Heap corruption in HP-UX? - c

I'm trying to understand what's going wrong with a program run in HP-UX 11.11 that results in a SIGSEGV (11, segmentation fault):
(gdb) bt
#0 0x737390e8 in _sigfillset+0x618 () from /usr/lib/libc.2
#1 0x73736a8c in _sscanf+0x55c () from /usr/lib/libc.2
#2 0x7373c23c in malloc+0x18c () from /usr/lib/libc.2
#3 0x7379e3f8 in _findbuf+0x138 () from /usr/lib/libc.2
#4 0x7379c9f4 in _filbuf+0x34 () from /usr/lib/libc.2
#5 0x7379c604 in __fgets_unlocked+0x84 () from /usr/lib/libc.2
#6 0x7379c7fc in fgets+0xbc () from /usr/lib/libc.2
#7 0x7378ecec in __nsw_getoneconfig+0xf4 () from /usr/lib/libc.2
#8 0x7378f8b8 in __nsw_getconfig+0x150 () from /usr/lib/libc.2
#9 0x737903a8 in __thread_cond_init_default+0x100 () from /usr/lib/libc.2
#10 0x737909a0 in nss_search+0x80 () from /usr/lib/libc.2
#11 0x736e7320 in __gethostbyname_r+0x140 () from /usr/lib/libc.2
#12 0x736e74bc in gethostbyname+0x94 () from /usr/lib/libc.2
#13 0x11780 in dnetResolveName (name=0x400080d8 "smtp.org.com", hent=0x737f3334) at src/dnet.c:64
..
The problem seems to be occurring somewhere inside libc! A system call trace ends with:
Connecting to server smtp.org.com on port 25
write(1, "C o n n e c t i n g t o s e ".., 51) .......................... = 51
open("/etc/nsswitch.conf", O_RDONLY, 0666) ............................... [entry]
open("/etc/nsswitch.conf", O_RDONLY, 0666) ................................... = 5
Received signal 11, SIGSEGV, in user mode, [SIG_DFL], partial siginfo
Siginfo: si_code: I_NONEXIST, faulting address: 0x400118fc, si_errno: 0
PC: 0xc01980eb, instruction: 0x0d3f1280
exit(11) [implicit] ............................ WIFSIGNALED(SIGSEGV)|WCOREDUMP
Last instruction by the program:
struct hostent *him;
him = gethostbyname(name); // name == "smtp.org.com" as shown by gdb
Is this a problem with the system, or am I missing something?
Any guidance for digging deeper would be appreciated.
Thx.

Long story short: vsnprintf corrupted my heap under HP-UX 11.11.
vsnprintf was introduced in C99 (ISO/IEC 9899:1999) and "is equivalent to snprintf, with the variable argument list" (§7.19.6.12.2), snprintf (§7.19.6.5.2): "If n is zero, nothing is written".
Well, HP UX 11.11 doesn't comply with this specification.
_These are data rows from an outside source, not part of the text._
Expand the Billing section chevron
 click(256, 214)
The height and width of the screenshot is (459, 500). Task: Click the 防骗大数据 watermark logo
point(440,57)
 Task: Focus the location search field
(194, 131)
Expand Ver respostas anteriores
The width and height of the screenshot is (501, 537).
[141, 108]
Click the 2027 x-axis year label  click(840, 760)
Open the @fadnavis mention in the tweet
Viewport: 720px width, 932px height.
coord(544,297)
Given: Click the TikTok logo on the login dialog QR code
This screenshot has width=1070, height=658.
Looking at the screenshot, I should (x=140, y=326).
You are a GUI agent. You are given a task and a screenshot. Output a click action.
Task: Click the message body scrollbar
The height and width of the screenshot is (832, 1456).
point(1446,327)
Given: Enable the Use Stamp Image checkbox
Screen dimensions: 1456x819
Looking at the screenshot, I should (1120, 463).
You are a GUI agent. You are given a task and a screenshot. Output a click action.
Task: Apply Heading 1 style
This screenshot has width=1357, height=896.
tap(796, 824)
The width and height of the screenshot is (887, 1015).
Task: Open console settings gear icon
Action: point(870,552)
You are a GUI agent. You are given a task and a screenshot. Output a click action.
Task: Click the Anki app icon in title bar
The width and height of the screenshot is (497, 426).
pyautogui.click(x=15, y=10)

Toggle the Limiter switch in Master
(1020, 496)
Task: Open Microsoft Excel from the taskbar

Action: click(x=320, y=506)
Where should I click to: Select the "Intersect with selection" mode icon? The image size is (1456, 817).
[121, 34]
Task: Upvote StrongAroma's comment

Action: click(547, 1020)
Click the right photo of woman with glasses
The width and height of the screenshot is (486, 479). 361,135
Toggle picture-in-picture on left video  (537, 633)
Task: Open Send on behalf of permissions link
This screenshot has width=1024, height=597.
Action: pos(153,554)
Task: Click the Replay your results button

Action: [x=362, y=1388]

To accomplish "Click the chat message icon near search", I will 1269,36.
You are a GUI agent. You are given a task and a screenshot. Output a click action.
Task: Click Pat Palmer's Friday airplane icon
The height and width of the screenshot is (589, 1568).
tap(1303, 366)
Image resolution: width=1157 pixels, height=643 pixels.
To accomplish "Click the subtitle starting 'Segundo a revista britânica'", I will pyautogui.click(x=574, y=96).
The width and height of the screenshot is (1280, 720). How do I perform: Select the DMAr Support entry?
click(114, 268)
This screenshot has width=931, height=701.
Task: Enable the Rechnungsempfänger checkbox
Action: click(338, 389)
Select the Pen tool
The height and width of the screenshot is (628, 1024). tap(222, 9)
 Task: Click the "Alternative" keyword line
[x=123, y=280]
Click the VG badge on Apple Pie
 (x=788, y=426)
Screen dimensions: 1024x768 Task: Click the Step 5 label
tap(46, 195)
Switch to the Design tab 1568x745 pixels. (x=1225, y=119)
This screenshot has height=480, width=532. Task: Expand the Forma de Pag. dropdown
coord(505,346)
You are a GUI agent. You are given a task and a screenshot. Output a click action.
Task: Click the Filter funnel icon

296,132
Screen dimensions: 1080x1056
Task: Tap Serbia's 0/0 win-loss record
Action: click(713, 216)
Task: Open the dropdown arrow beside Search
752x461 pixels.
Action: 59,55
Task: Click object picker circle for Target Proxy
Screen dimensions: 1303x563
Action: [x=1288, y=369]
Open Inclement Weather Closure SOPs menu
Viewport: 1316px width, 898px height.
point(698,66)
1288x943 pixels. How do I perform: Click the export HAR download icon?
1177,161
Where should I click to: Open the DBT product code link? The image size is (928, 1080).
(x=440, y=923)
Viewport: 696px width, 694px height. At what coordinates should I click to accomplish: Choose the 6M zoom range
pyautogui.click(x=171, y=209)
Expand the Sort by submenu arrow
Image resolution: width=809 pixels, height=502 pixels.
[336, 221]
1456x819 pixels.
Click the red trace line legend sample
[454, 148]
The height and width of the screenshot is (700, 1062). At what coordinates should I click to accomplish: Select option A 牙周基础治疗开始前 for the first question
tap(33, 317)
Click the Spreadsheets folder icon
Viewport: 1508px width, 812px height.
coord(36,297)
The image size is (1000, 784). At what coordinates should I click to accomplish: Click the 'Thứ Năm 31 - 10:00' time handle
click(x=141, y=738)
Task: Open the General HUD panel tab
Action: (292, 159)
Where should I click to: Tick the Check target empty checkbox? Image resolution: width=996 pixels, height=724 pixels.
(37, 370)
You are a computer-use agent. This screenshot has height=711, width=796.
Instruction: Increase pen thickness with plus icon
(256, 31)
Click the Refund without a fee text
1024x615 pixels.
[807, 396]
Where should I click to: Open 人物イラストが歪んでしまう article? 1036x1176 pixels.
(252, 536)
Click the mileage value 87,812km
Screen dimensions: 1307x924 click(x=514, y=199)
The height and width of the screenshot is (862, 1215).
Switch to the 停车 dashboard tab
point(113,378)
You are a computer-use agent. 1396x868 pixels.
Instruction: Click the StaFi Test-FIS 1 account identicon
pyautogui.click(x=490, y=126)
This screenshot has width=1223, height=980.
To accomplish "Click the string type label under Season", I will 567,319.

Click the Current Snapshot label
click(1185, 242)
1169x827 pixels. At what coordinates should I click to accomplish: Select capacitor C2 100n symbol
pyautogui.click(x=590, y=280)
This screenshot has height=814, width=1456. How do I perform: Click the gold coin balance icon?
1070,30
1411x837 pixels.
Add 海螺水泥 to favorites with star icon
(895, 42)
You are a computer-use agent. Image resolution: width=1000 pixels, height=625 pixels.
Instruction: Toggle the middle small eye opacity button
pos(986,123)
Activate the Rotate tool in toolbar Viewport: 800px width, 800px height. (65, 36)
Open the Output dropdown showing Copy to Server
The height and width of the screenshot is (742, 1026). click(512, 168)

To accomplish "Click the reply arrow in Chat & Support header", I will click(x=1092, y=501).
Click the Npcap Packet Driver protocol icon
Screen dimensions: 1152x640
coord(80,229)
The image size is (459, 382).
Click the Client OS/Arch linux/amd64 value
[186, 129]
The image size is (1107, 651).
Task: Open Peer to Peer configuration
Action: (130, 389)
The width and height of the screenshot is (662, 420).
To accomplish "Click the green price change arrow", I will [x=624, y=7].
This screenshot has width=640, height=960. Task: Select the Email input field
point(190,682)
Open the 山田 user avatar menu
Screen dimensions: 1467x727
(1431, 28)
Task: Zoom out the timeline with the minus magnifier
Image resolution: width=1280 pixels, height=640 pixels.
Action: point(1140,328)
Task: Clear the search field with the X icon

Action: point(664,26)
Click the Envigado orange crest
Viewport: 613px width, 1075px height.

When 2nd arg == 0, arguments are written at the end of the 1st arg.. which, of course, corrupts the heap (I allocate no space when maxsize==0, given that nothing should be written).
HP manual pages are unclear ("It is the user's responsibility to ensure that enough storage is available."), nothing is said regarding the case of maxsize==0. Nice trap.. at the very least, the WARNINGS section of the man page should warn std-compliant users..
It's an egg/chicken pb: vnsprintf is variadic, so for the "user's responsibility" to ensure that enough storage is available" the "user's responsibility" must first know how much space is needed. And the best way to do that is to call vnsprintf with 2nd arg == 0: it should then return the amount of space required and sprintfs nothing.. well, except HP's !
One solution to use vnsprintf under this std violation to determine needed space: malloc 1 byte more to your buffer (1st arg) and call vnsprintf(buf+buf.length,1,..). This only puts a \0 in the new byte you allocated. Silly, but effective. If you're under wchar conditions, malloc(sizeof..).
Anyway, workaround is trivial : never call v/snprintf under HP-UX with maxsize==0!
I now have a happy stable program!
Thanks to all contributers.
Heap corruption through vsnprintf under HP-UX B11.11
This program prints "##" under Linux/Cygwin/..
It prints "#fooo#" under HP-UX B11.11:
#include <stdarg.h>
#include <stdio.h>
const int S=2;
void f (const char *fmt, ...) {
va_list ap;
int actualLen=0;
char buf[S];
bzero(buf, S);
va_start(ap, fmt);
actualLen = vsnprintf(buf, 0, fmt, ap);
va_end(ap);
printf("#%s#\n", buf);
}
int main () {
f("%s", "fooo");
return 0;
}

Whenever this situation happens to me (unexpected segfault in a system lib), it is usually because I did something foolish somewhere else, i.e. buffer overrun, double delete on a pointer, etc.
In those instances where my mistake is not obvious, I use valgrind. Something like the following is usually sufficient:
valgrind -v --leak-check=yes --show-reachable=yes ./myprog
I assume valgrind may be used in HP-UX...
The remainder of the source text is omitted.